BEGIN DATA FOR REVIEW

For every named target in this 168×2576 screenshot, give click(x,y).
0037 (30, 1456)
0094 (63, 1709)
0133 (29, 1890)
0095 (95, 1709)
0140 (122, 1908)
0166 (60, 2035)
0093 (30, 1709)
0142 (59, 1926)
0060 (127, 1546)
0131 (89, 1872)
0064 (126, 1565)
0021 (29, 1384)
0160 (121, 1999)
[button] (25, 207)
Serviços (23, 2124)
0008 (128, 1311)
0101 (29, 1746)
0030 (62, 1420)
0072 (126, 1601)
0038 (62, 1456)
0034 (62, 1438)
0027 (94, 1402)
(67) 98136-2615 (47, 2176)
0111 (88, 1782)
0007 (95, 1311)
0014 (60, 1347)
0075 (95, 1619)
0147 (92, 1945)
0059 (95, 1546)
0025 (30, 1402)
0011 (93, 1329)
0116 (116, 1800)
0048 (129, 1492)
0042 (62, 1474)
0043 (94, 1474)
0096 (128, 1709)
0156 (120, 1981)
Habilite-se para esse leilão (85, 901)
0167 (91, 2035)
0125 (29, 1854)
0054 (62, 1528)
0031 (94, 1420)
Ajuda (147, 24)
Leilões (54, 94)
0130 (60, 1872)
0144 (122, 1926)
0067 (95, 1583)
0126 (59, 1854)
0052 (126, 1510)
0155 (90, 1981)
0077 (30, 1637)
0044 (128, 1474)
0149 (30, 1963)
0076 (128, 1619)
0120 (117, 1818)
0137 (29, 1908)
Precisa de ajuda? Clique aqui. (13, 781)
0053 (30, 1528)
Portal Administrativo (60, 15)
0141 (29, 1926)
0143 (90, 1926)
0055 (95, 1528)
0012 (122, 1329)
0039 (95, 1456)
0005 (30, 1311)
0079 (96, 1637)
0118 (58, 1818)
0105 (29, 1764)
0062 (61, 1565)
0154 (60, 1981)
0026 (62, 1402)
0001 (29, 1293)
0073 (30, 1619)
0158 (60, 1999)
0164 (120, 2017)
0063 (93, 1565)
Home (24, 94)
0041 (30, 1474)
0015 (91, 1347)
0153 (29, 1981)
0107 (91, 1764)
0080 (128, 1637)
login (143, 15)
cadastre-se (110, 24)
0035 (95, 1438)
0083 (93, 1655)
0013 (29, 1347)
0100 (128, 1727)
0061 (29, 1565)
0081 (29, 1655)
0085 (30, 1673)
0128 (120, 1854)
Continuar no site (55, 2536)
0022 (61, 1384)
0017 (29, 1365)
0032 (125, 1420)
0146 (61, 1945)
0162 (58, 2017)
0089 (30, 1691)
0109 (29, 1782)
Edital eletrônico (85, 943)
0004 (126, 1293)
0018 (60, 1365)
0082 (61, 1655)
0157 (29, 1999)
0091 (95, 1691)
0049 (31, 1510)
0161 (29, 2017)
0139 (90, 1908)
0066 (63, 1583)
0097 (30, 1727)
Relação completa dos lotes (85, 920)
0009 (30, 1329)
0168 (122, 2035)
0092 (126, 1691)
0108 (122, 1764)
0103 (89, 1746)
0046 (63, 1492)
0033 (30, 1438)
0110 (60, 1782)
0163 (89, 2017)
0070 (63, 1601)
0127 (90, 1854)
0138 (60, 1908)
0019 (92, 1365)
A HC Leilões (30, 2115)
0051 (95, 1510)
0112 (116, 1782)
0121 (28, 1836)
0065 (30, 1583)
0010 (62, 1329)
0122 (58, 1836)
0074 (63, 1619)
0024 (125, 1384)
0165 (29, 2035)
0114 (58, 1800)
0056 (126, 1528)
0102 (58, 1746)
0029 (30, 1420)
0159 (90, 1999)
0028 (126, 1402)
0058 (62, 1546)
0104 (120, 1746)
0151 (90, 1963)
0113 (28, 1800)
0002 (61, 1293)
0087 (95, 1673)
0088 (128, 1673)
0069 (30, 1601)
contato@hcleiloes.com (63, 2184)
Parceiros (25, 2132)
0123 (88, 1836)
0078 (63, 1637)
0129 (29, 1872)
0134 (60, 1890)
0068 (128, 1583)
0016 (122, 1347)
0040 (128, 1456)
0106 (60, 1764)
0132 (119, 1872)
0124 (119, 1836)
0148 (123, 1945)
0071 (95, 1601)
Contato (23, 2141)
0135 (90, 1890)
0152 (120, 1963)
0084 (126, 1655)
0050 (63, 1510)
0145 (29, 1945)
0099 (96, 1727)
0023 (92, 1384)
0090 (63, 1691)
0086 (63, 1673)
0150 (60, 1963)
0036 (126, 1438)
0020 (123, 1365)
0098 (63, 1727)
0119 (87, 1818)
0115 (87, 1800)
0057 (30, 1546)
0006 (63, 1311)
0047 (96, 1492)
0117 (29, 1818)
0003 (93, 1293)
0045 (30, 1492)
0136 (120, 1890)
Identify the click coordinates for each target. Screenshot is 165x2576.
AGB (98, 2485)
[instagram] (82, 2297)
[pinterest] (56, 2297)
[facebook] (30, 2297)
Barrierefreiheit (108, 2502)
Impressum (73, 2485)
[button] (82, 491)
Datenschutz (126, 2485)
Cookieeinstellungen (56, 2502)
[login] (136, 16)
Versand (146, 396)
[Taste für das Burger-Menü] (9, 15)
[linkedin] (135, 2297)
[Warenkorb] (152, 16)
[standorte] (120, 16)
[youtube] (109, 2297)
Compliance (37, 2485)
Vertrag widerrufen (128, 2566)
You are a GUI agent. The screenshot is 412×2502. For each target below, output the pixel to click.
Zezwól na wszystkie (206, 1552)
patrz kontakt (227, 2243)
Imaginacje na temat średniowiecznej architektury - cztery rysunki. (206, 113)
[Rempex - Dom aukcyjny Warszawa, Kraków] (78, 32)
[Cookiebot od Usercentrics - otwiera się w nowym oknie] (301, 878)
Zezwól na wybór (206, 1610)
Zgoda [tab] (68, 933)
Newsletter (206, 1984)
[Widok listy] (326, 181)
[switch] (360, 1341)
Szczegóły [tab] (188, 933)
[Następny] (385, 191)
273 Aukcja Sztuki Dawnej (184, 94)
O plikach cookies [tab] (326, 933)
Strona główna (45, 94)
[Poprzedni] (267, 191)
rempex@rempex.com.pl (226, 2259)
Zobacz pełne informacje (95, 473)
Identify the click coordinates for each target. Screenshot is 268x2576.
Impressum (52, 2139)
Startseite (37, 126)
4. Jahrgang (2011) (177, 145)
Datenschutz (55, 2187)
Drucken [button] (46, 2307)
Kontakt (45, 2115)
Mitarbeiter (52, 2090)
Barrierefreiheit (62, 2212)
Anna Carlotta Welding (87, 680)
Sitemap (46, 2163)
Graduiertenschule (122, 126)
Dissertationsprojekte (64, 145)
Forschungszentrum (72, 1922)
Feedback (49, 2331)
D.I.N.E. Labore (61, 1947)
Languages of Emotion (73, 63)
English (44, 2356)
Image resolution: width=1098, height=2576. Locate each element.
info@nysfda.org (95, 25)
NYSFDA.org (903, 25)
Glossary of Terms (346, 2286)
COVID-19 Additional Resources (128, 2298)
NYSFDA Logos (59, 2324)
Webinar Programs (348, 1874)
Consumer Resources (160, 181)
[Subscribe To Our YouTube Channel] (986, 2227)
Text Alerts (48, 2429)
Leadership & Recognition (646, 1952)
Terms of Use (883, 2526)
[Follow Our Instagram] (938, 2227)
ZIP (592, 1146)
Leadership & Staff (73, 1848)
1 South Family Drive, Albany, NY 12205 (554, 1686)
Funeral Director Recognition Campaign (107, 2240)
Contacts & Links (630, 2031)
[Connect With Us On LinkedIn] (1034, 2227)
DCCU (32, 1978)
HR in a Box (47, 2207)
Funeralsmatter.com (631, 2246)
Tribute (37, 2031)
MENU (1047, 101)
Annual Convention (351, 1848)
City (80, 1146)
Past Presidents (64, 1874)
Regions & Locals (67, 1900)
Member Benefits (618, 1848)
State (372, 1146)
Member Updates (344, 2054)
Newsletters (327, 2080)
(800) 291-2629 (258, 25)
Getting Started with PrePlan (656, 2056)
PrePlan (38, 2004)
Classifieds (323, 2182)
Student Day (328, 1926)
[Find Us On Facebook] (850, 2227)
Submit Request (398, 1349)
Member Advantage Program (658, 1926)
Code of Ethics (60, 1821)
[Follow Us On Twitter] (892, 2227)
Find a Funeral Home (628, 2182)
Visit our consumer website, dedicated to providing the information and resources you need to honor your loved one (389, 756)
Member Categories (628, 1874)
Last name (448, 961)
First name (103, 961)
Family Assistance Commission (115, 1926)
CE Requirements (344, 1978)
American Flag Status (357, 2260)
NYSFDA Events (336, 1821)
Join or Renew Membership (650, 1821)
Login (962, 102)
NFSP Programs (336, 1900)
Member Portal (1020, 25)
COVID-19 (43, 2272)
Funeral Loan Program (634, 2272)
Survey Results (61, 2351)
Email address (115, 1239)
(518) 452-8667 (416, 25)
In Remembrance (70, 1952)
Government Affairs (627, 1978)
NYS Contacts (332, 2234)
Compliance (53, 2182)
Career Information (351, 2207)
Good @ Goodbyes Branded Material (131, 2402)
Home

END DATA FOR REVIEW

#### [TASK STATEMENT]
In the material, find each line with the word "Portal" and list it.

#### [RESULT OF THE EXERCISE]
Portal Administrativo (60, 15)
Member Portal (1020, 25)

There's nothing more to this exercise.